Once you’ve received an audit letter, what tactics should you employ? A good first step is to maximize the notice period set out in your contract with the vendor. Don’t just leap into action and invite the auditors in. As Richard Spithoven of B-Lay advises in his Diffusing an Oracle Audit blog series, take the time to get your ducks in a row. Do acknowledge the audit request and tell the auditors you will respond in the maximum time allowed. Oracle, for example, might push you to start an audit within two weeks, but there’ll be a clause in your contract, something along the lines of ‘within 45 days’ written notice’ – that’s nine weeks.

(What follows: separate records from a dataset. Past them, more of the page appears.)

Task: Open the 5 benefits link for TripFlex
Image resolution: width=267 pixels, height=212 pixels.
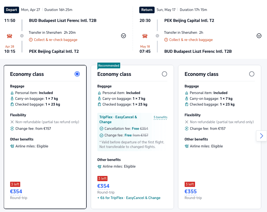Action: click(x=160, y=117)
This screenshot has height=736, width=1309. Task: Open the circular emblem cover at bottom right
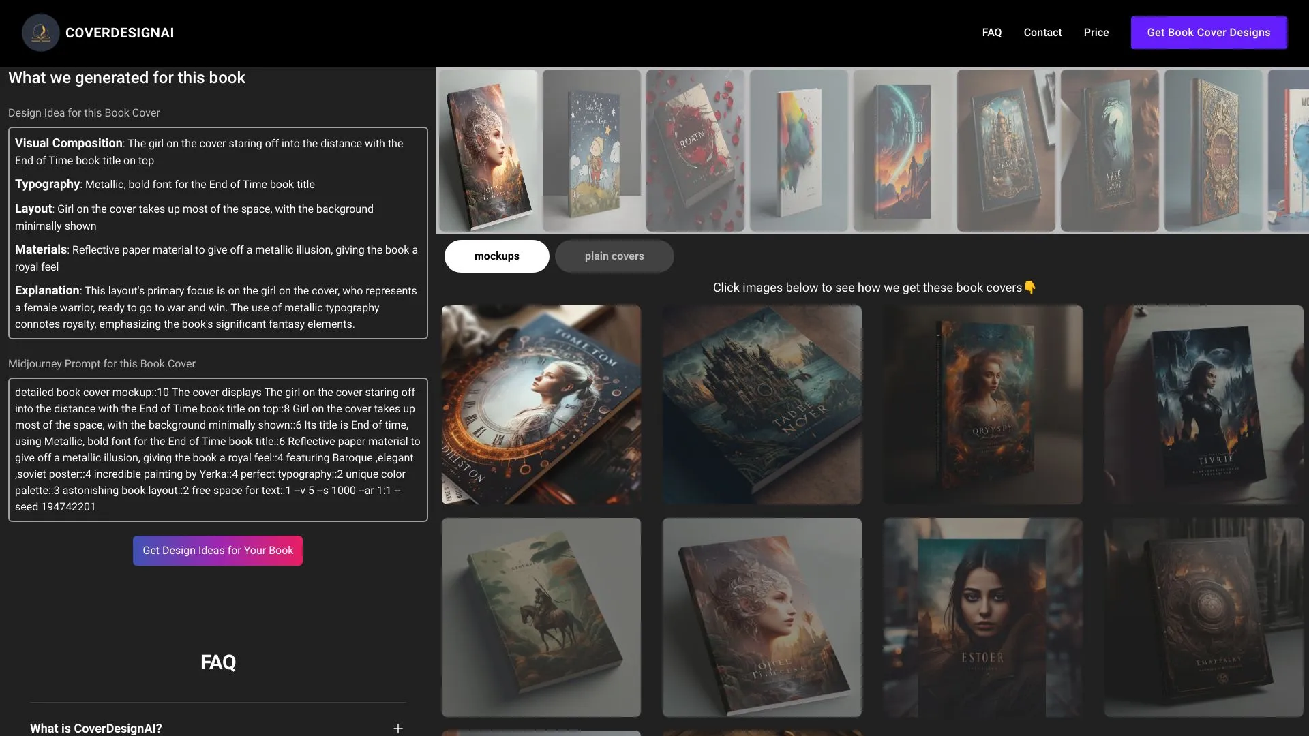coord(1203,617)
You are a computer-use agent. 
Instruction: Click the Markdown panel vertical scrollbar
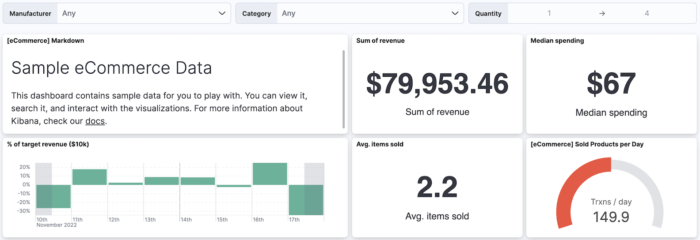coord(343,88)
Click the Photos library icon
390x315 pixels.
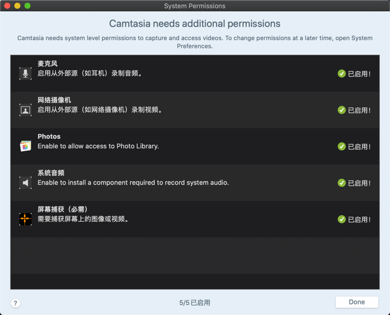click(26, 146)
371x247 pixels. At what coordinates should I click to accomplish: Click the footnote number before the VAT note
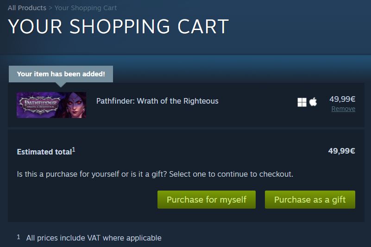pos(19,237)
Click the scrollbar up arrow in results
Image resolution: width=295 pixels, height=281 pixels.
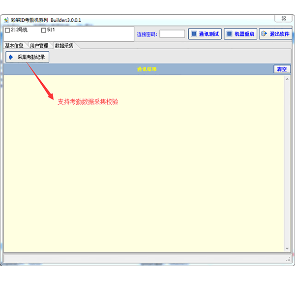click(x=288, y=78)
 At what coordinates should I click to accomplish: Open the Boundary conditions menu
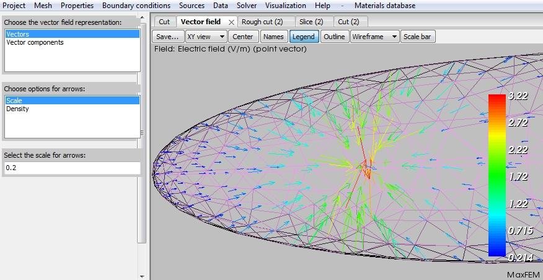(136, 6)
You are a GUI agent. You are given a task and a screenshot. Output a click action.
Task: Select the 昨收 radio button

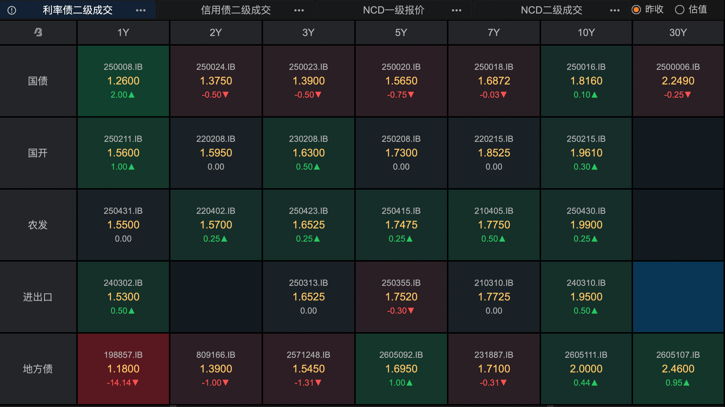click(x=636, y=10)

Pay attention to the detail. Avoid some of the common pitfalls, like assuming that one vendor’s licensing models will hold true for another. Prepare to answer the following questions: Are you compliant? Does your level and type of license entitlement match how you have deployed and are using an application? Vendors want to know if you are under-licensed. A stable SAM practice, as opposed to one-time inventory reports, enables visibility at a user, system, and entitlement level. Empowering you to quickly report compliance, support decision makers with actual usage trend information and identify optimization opportunities.

SINGULAR APPROACH

As soon as you start addressing an audit, establish a single point of contact for the vendor. Doing so puts you in control of the flow of information and ensures that the vendor receives only one set of data. However, that doesn’t mean to go it alone. You should have a core team made up of SAM, procurement, legal and other management represented to ensure your compliance, financials and contracts are correct. Verify and validate all the information that you submit.

As my colleague Patrik Burvall points out in part one of The Three Phases of SAM Maturity, determining compliance starts with gathering data about software usage across your entire estate, and ends with reconciling that information against entitlements and contracts. A good SAM solution will automate this process, helping you to establish a single source of truth. Pulling in the data from one or even multiple inventory sources into a SAM solution provides an accurate report of deployment, configuration, licensing, and usage providing you with the data you need to demonstrate what is being used in your environment and how. That insight is the secret weapon you can take to the negotiating table when faced with an audit request.

Shift the balance of power

When managing any vendor’s software, audits, or contract negotiations, a robust SAM practice enabled by people, process and technology is the best defense. Leveraging your own data puts you in the driver’s seat, giving you the advantage at time of audit and ahead of negotiation and renewals.

In an audit, the side with the best data wins. With no data or poorly cobbled together spreadsheets, you will be at a disadvantage when countering a vendor. Effective SAM gives the power back to you, with accurate visibility across the entire estate for deployment, configuration, licensing and usage.

But don’t just take my word for it, the recent audit experience of some of our customers and partners speaks volumes.

The SAM manager of a large foods company recounts that recently it has participated in eight audits a year. Though vendors included big hitters such as Microsoft, Oracle and IBM, using the data from Snow helped it argue a demand for USD 1 million down to nothing. In addition, it was able to cut costs through software optimization and shrank its software maintenance budget by 5%.

Similarly, an Australian Enterprise was helped by licensing experts SoftwareONE to bring down the initial request of AUD 1.7 million (USD 1.3 million) by 95% for a true up of its Microsoft licenses. Thulsi Williams, SAM analyst at SoftwareONE, says “We felt that the figures provided by the auditors were vastly different from the ones in the Effective License Position report that we had calculated. We used the data from Snow to defend our case for a vastly lower true-up cost.”